In scale-up networks, GPU high-speed open interconnection technology based on a switching topology replaces traditional point-to-point GPU communication with a switching-based interconnection mode, enhancing the scalability and communication bandwidth of a single server, breaking the eight-GPU limit, and greatly improving cluster computing power.

The scale-out interconnection network between super-node servers is also important for solving bottlenecks such as communication bandwidth and latency in model training. While RoCEv2 is an open Ethernet-based solution, vendors have generally developed their own enhancements—such as congestion control and end-network coordination—which are often tied to their own switching devices, making decoupling challenging. Therefore, a key industry goal is to provide an open and comprehensive RoCE solution based on RoCEv2.

Compute-Native Technology Enables a Decoupled Ecosystem for Heterogeneous Computing

With the advancement of AI chip technology and manufacturers no longer restricted to a few brands, heterogeneous computing pools based on diverse infrastructure environments and GPU types are becoming the future trend.

Compute-native technology ensures that applications can request computing power based on a uniformly defined intelligent computing value. The compute-native layer provides GPU resources corresponding to the computing value, an interface for resource invocation that shields vendor differences, and an application compilation and runtime environment independent of vendors. This setup shields the underlying heterogeneous GPU resources and fully decouples upper-layer AI framework applications from the underlying GPU type.
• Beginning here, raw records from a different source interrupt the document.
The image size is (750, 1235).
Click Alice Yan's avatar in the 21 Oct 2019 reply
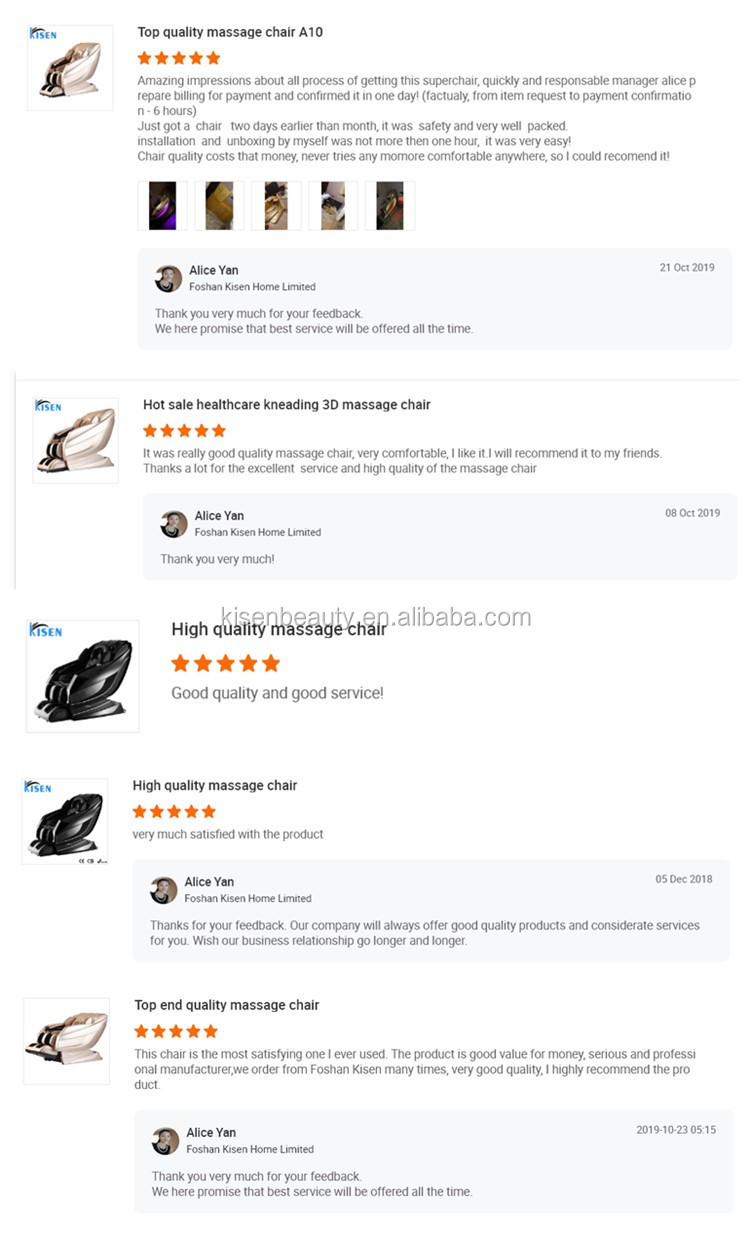point(168,278)
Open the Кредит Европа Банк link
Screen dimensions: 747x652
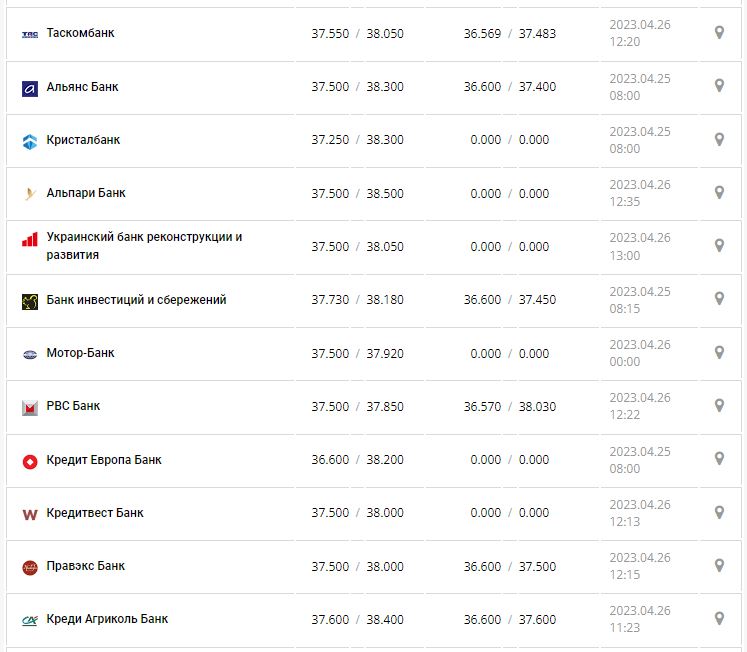point(104,460)
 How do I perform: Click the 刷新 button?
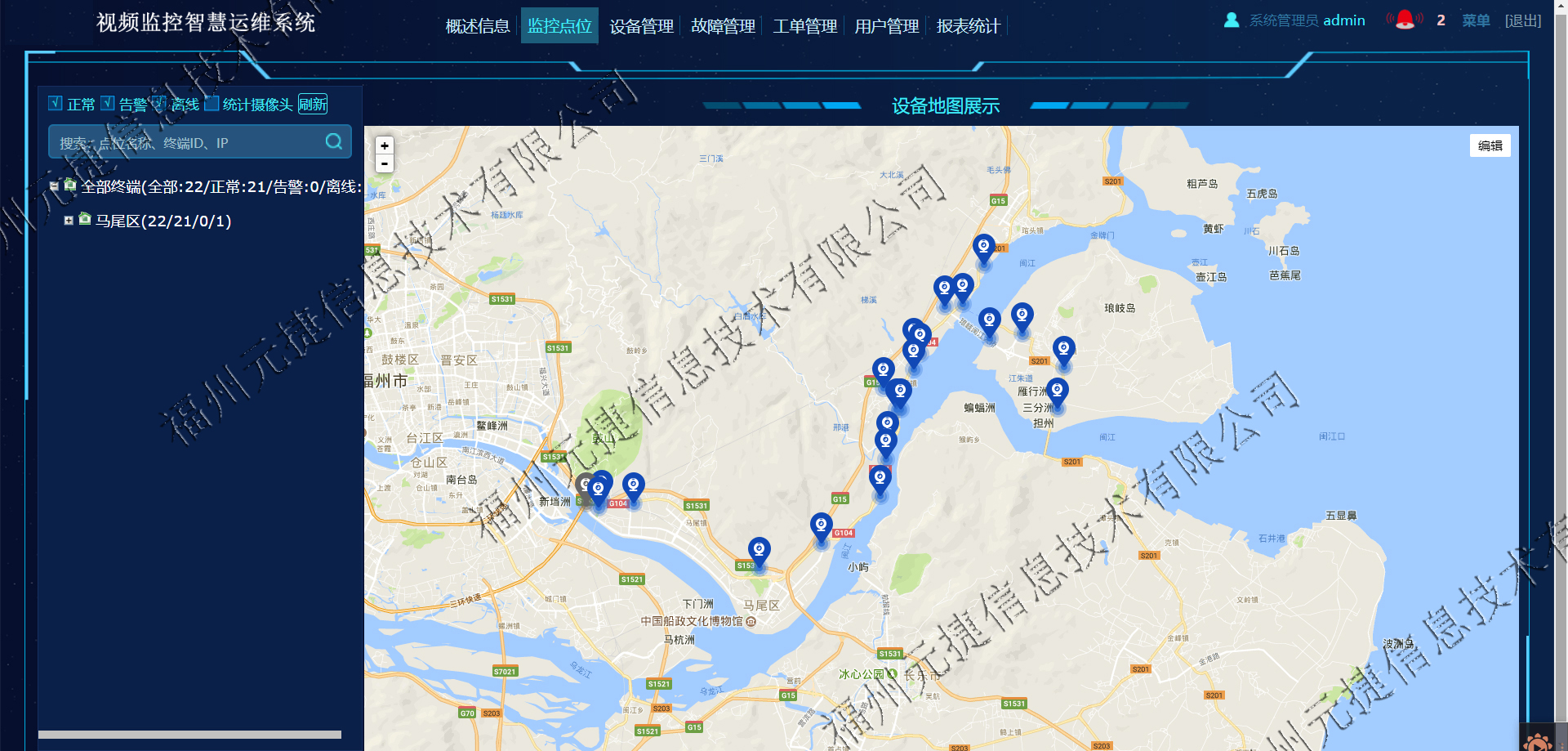click(313, 104)
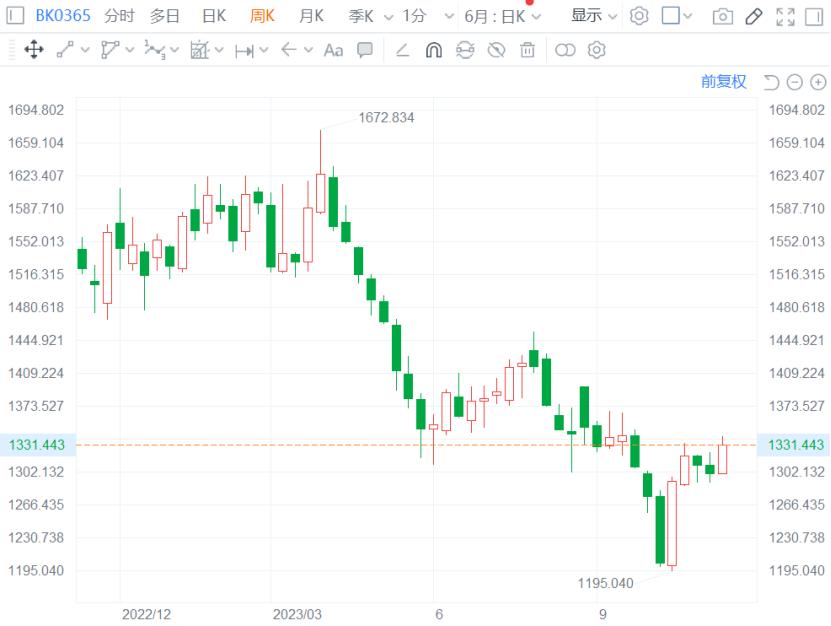Switch to the 日K tab

(214, 16)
Distributed Hybrid Deployment Meets Core Network Applications’ Comprehensive Resource Requirements

Core network NEs require both general and intelligent computing infrastructure resources, while training and inference applications also demand distributed deployment. Therefore, hybrid pooling and distributed deployment of general and intelligent computing resources have become key features of AI+ telecom cloud deployment (see Fig. 1).

The telecom cloud is seamlessly transitioning from general computing to intelligent computing resource pools, with unified orchestration and management of both as a key feature. A centralized cloud platform typically manages general and intelligent computing infrastructure resources, such as computing, storage, and network, while the orchestration of general and intelligent computing resources is handled by the telecom cloud management platform.

Pre-training of foundational large models, precision tuning of industrial large models, and fine-tuning of large models for customer scenarios all demand varied computing power and deployment locations. In line with the hierarchical architecture of operators’ telecom clouds, the AI+ telecom cloud also adopts a three-level deployment model: a hub-level large model training center, regional resource pools for integrated training and inference, and edge-level all-in-one training and inference machines.

The transformation of the telecom cloud across computing, storage, network, orchestration, and deployment provides an infrastructure foundation for the intelligent evolution of core network services and O&M. With a full range of intelligent computing products and extensive experience in end-to-end intelligent computing center deployment, ZTE is well-positioned to help operators drive the intelligent transformation of their core networks.